IRC, freenode, #hurd, 2012-07-08

<braunr> am i mistaken or is the default pager simply not vm privileged ?
<braunr> (which would explain the hangs when memory is very low)
<youpi> no idea
<youpi> but that's very possible
<youpi> we start it by hand from the init scripts
<braunr> actually, i see no way provided by mach to set that
<braunr> i'd assume it would set the property when a thread would register
  itself as the default pager, but it doesn't
<braunr> i'll check at runtime and see if fixing helps
<youpi> thread_wire(host, thread, 1) ?
<youpi> ./hurd/mach-defpager/wiring.c:  kr =
  thread_wire(priv_host_port,
<braunr> no
<braunr> look in cprocs.c
<braunr> iir
<braunr> iirc
<braunr> iiuc, it sets a 1:1 kernel/user mapping
<youpi> ??
<youpi> thread_wire, not cthread_wire
<braunr> ah
<braunr> right, i'm getting tired
<braunr> youpi: do you understand the comment in default_pager_thread() ?
<youpi> well, I'm not sure to know what external vs internal is
<braunr> i'm almost sure the default pager is blocked because of a relation
  with an unprivlege thread
<braunr> +d
<braunr> when hangs happen, the pageout daemon is still running, waiting
  for an event so he can continue
<braunr> it*

<braunr> all right, our pageout stuff completely sucks
<braunr> when you think the system is hanged, it's actually not
<pinotree> and what's happening instead?
<braunr> instead, it seems it's in a very complex resursive state which
  ends in the slab allocator not being able to allocate kernel map entries
<braunr> recursive*
<braunr> the pageout daemon, unable to continue, progressively slows
<braunr> in hope the default pager is able to service the pageout requests,
  but it's not
<braunr> probably the most complicated deadlock i've seen :)
<braunr> luckily !
<braunr> i've been playing with some tunables involved in waking up the
  pageout daemon
<braunr> and got good results so far
<braunr> (although it's clearly not a proper solution)
<braunr> one thing the kernel lacks is a way to separate clean from dirty
  pages
<braunr> this stupid kernel doesn't try to free clean pages first .. :)
<braunr> hm
<braunr> now i can see the system recover, but some applications are still
  stuck :(
<braunr> (but don't worry, my tests are rather aggressive)
<braunr> what i mean by aggressive is several builds and various dd of a
  few hundred MiB in parallel, on various file systems
<braunr> so far the file systems have been very resilient
<braunr> ok, let's try running the hurd with 64 MiB of RAM
<braunr> after some initial swapping, it runs smoothly :)
<braunr> uh ?
<braunr> ah no, i'm still doing my parallel builds
<braunr> although less
<braunr> gcc: internal compiler error: Resource lost (program as)
<braunr> arg
<braunr> lol
<braunr> the file system crashed under the compiler
<pinotree> too much memory required during linking? or ram+swap should have
  been enough?
<braunr> there is a lot of swap, i doubt it
<braunr> the hurd is such a dumb and impressive system at the same time
<braunr> pinotree: what does this tell you ?
<braunr> git: hurdsig.c:948: post_signal: Unexpected error: (os/kern)
  failure.
<pinotree> something samuel spots often during the builds of haskell
  packages

Probably also the sigpost case mentioned in id:"[email protected]".
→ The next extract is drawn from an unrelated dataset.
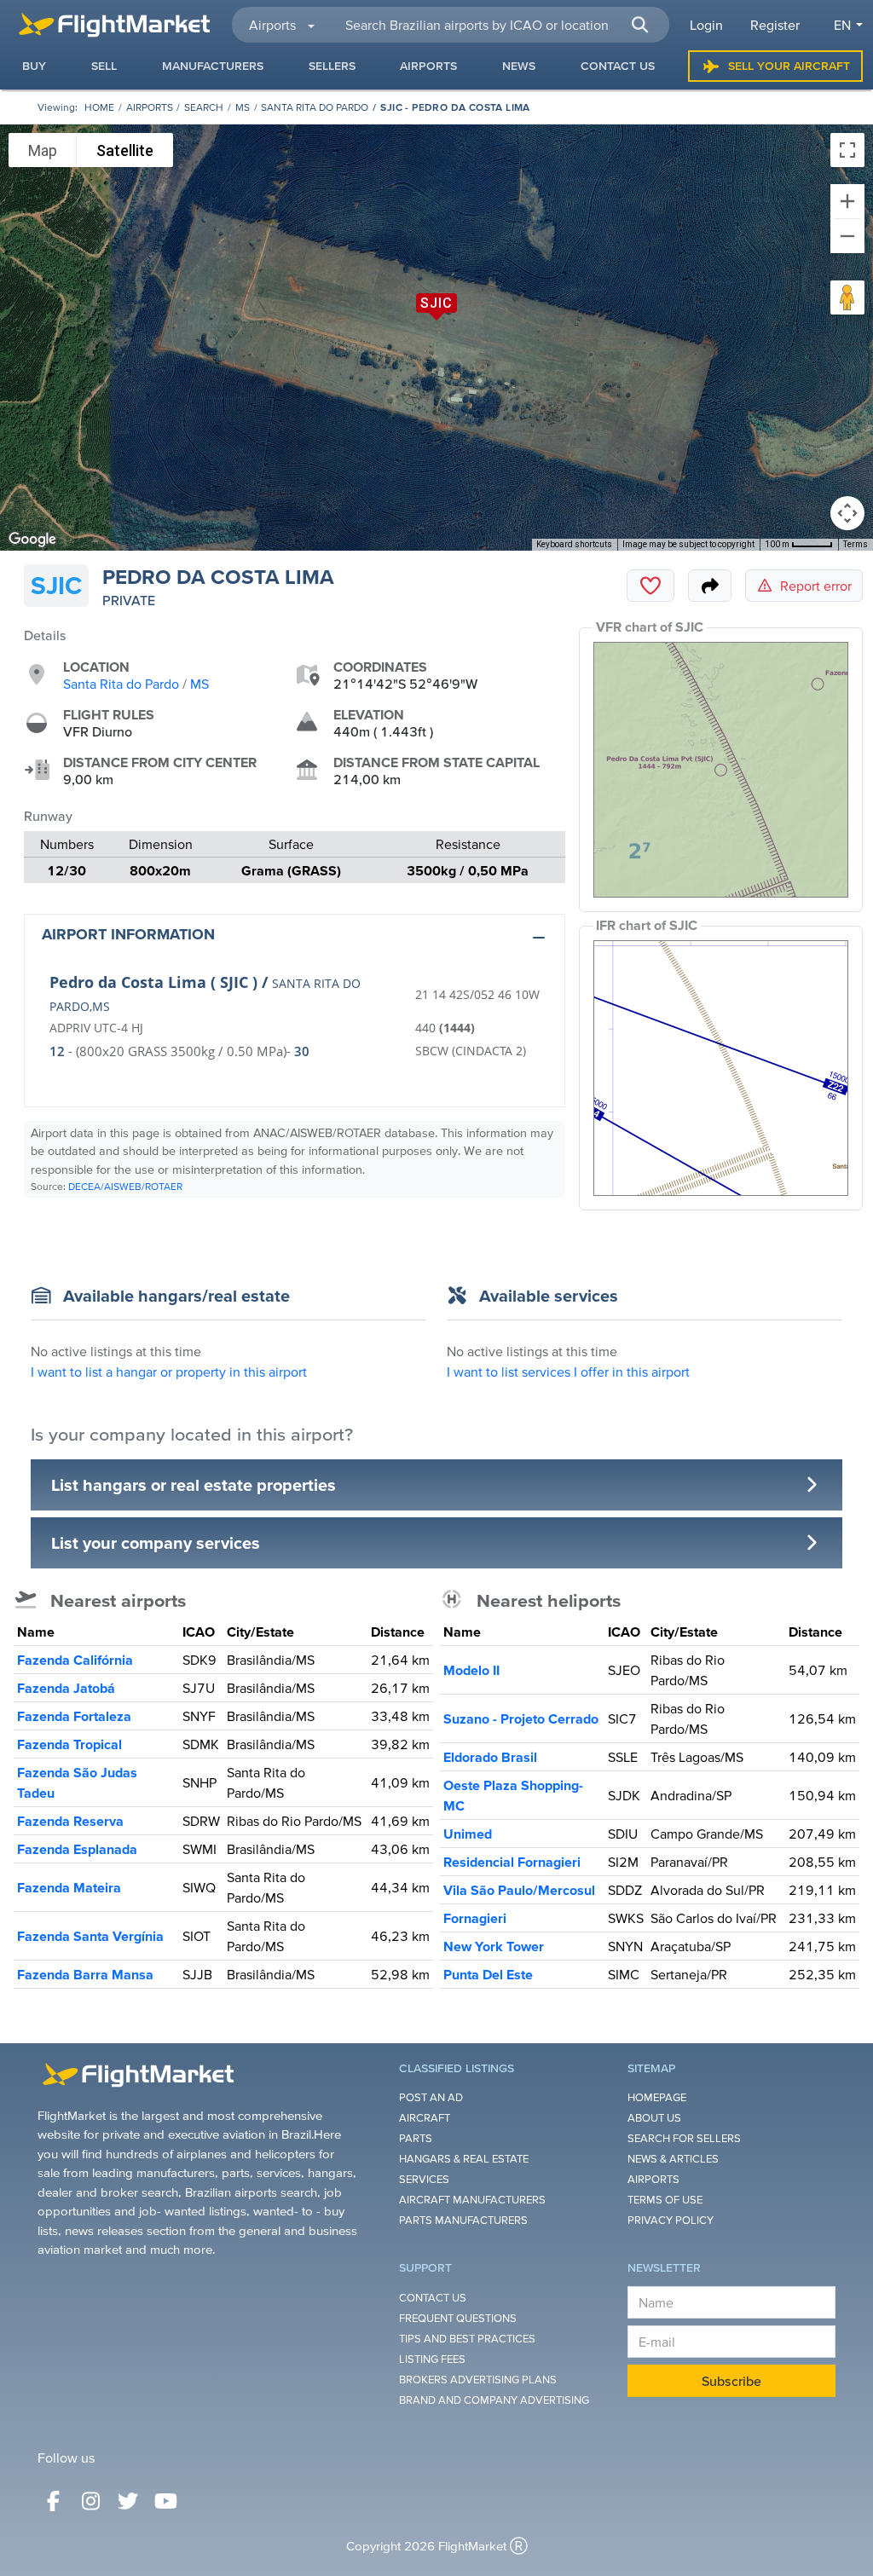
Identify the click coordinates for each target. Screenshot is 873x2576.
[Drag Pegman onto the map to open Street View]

<braunr> actually i should be asking jkoenig
<braunr> it seems the lack of memory has a strong impact on signal delivery
<braunr> which is bad
<antrik> braunr: I have a vague recollection of slpz also saying something
  about missing dirty page tracking a while back... I might be confusing
  stuff though
<braunr> pinotree: yes it happens often during links
<braunr> which makes sense
<pinotree> braunr: "happens often" == "hurdsig.c:948: post_signal: ..."?
<braunr> yes
<pinotree> if you can reproduce it often, what about debugging it? :P
<braunr> i mean, the few times i got it, it was often during a link :p
<braunr> i'd rather debug the pageout deadlock :(
<braunr> but it's hard